▶ [Work instruction]: The line that contains "Act of Union (232, 428)" and all lines following it to the end of the data below: set these down exactly, and nothing besides.

======== Exercise data ========

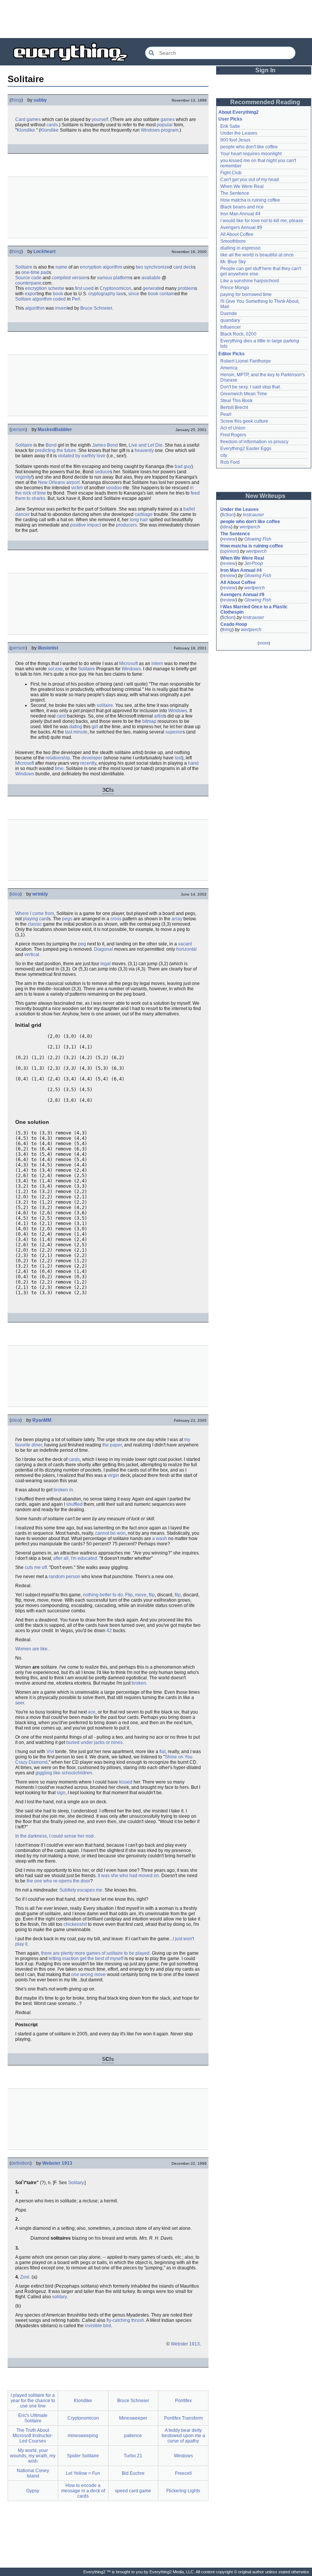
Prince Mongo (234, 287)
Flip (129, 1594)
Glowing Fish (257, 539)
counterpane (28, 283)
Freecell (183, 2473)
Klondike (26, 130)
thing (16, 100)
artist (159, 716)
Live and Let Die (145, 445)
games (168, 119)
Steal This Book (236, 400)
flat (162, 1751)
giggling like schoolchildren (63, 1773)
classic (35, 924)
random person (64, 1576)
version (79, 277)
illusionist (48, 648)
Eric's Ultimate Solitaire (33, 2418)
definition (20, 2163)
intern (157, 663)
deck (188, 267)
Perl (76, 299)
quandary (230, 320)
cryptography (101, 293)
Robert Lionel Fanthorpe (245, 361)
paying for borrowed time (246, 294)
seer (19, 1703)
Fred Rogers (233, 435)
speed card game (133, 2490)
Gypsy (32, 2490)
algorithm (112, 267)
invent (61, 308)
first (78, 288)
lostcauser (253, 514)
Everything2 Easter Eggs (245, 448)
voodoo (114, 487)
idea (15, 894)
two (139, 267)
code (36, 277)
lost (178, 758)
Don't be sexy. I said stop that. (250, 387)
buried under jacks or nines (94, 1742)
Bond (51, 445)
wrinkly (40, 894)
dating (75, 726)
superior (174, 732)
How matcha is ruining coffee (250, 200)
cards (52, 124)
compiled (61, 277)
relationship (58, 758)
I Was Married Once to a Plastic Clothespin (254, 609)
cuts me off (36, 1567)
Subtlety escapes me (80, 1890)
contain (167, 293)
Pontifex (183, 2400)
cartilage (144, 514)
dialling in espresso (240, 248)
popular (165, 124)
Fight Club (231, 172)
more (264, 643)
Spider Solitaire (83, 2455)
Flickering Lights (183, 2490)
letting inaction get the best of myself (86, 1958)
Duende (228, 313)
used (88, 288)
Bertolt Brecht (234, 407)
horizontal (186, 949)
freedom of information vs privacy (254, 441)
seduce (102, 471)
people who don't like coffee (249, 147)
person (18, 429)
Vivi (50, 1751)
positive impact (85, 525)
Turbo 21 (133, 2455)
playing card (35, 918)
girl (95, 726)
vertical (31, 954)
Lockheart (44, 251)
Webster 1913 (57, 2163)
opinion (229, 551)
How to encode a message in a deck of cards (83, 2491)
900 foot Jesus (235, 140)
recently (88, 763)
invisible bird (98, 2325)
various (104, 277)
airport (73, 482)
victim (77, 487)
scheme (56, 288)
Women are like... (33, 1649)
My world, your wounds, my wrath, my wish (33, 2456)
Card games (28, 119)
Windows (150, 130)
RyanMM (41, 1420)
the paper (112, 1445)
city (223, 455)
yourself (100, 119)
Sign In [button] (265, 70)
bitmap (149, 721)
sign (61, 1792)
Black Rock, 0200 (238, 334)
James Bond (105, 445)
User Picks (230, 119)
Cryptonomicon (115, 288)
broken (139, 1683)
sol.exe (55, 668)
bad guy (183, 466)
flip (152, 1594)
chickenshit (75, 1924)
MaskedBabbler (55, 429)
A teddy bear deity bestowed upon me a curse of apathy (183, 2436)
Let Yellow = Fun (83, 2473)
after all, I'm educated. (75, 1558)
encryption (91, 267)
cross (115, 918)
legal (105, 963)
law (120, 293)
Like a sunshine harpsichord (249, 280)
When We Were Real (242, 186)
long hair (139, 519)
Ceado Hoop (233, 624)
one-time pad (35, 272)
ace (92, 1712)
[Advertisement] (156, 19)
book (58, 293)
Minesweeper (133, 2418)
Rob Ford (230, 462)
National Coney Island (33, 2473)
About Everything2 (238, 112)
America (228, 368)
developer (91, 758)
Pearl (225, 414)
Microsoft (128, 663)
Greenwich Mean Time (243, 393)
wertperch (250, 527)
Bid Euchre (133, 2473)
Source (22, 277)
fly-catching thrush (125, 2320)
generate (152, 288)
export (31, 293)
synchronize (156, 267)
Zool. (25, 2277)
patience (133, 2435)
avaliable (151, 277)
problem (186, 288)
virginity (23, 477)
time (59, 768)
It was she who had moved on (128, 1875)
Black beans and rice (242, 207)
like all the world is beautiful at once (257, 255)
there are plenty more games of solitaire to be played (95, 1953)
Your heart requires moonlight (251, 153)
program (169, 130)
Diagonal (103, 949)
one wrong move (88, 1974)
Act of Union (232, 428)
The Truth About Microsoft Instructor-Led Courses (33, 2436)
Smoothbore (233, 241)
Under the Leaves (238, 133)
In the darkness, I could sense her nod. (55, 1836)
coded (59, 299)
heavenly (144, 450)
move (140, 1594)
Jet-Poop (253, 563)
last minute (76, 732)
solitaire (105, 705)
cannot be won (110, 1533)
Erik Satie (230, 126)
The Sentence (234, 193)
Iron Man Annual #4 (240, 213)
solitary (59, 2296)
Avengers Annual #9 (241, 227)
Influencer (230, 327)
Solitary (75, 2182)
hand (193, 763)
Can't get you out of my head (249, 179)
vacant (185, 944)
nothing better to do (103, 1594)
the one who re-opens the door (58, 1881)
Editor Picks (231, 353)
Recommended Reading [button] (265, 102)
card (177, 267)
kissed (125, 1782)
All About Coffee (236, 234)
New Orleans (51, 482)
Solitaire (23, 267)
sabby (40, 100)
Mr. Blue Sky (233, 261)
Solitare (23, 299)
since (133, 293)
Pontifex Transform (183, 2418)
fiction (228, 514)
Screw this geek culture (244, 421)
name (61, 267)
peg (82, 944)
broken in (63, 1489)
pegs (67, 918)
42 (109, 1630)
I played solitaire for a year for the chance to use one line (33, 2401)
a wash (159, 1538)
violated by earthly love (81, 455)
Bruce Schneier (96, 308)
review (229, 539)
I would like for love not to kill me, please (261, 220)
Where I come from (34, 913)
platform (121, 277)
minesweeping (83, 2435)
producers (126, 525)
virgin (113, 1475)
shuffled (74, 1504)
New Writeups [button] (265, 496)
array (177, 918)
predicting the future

========

▶ [Answer section]:
Act of Union (232, 428)
The Truth About Microsoft Instructor-Led Courses (33, 2436)
Smoothbore (233, 241)
Under the Leaves (238, 133)
In the darkness, I could sense her nod. (55, 1836)
coded (59, 299)
heavenly (144, 450)
move (140, 1594)
Jet-Poop (253, 563)
last minute (76, 732)
solitaire (105, 705)
cannot be won (110, 1533)
Erik Satie (230, 126)
The Sentence (234, 193)
Iron Man Annual #4 (240, 213)
solitary (59, 2296)
Avengers Annual #9 (241, 227)
Influencer (230, 327)
Solitary (75, 2182)
hand (193, 763)
Can't get you out of my head (249, 179)
vacant (185, 944)
nothing better to do (103, 1594)
the one who re-opens the door (58, 1881)
Editor Picks (231, 353)
Recommended Reading [button] (265, 102)
card (177, 267)
kissed (125, 1782)
All About Coffee (236, 234)
New Orleans (51, 482)
Solitaire (23, 267)
sabby (40, 100)
Mr. Blue Sky (233, 261)
Solitare (23, 299)
since (133, 293)
Pontifex Transform (183, 2418)
fiction (228, 514)
Screw this geek culture (244, 421)
name (61, 267)
peg (82, 944)
broken in (63, 1489)
pegs (67, 918)
42 (109, 1630)
I played solitaire for a year for the chance to use one line (33, 2401)
a wash (159, 1538)
violated by earthly love (81, 455)
Bruce Schneier (96, 308)
review (229, 539)
I would like for love not to kill me, please (261, 220)
Where I come from (34, 913)
platform (121, 277)
minesweeping (83, 2435)
producers (126, 525)
virgin (113, 1475)
shuffled (74, 1504)
New Writeups [button] (265, 496)
array (177, 918)
predicting the future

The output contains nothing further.